Alla fine la Samb avrebbe potuto pareggiare con una palla sporca: "Quando giochi qui a San Benedetto c’è sempre il rischio: se non la chiudi quando hai le possibilità, la Sambenedettese può pareggiarla. In un ambiente così caldo, con un pubblico che spinge, è facile subire il pareggio. Gemello è stato bravissimo a evitare tutto questo".

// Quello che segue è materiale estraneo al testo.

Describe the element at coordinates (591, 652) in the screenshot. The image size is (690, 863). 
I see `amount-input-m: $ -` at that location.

Quindi un giudizio sulla prova di Ladinetti, che si è inserito bene nel centrocampo del Perugia, ha dato il lampo a tante ripartenze che poi avrebbero potuto creare occasioni: "Ladinetti è un giocatore di grandissima qualità, come lo è Paolo Bartolomei. Qui devo fare i complimenti alla società: sono stato sincero, non lo conoscevo tantissimo e mi sono fidato di un giocatore così importante. Merito a Riccardo Gaucci e alla società che sono andati a prenderlo. Nelle gare precedenti, come ha sottolineato, a volte abbiamo perso per episodi sfortunati – anche con il Bra ci siamo fatti gol da soli. Ora la squadra lotta con maggiore convinzione su un campo difficile come questo".

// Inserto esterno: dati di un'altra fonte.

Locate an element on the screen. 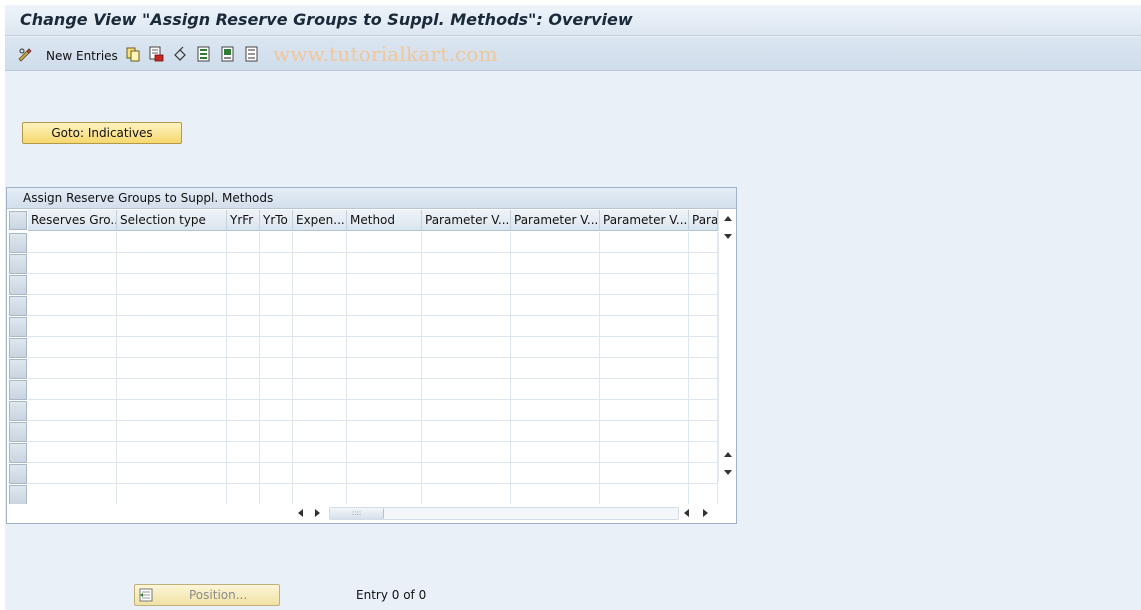 The image size is (1141, 610). scroll-up-icon is located at coordinates (728, 218).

Tedesco non vuole parlare di una squadra che prima era in sofferenza: "No, non sono d’accordo. Dal mio arrivo la squadra ha sempre avuto un’identità. Le partite perse sono state sempre 1-0, con occasioni per pareggiare: eurogol del Gubbio, eurogol della Ternana. Non ho mai visto la mia squadra in sofferenza o subire 3-0, 4-0. È sempre stata bene in campo. Ora ho più alternative, giocatori di categoria superiore: c’è più fiducia. Venire a vincere uno scontro diretto qui, contro una squadra che – se non sbaglio – in 16 partite ha vinto solo una in casa, perso cinque e pareggiato quattro, non è facile. L’ambiente caldo si fa sentire quando i risultati non arrivano".

La prova di giovedì contro la Pianese può definirsi di maturità? "Precisiamo: San Benedetto lo fa pesare perché è una piazza ambiziosa, che pretende di più – è solo un fattore positivo. Piacastagnaio sarà un altro contesto, contro una squadra rognosa. Forse sarà più difficile che qui, dove lo stadio vero e il pubblico importante danno motivazioni extra".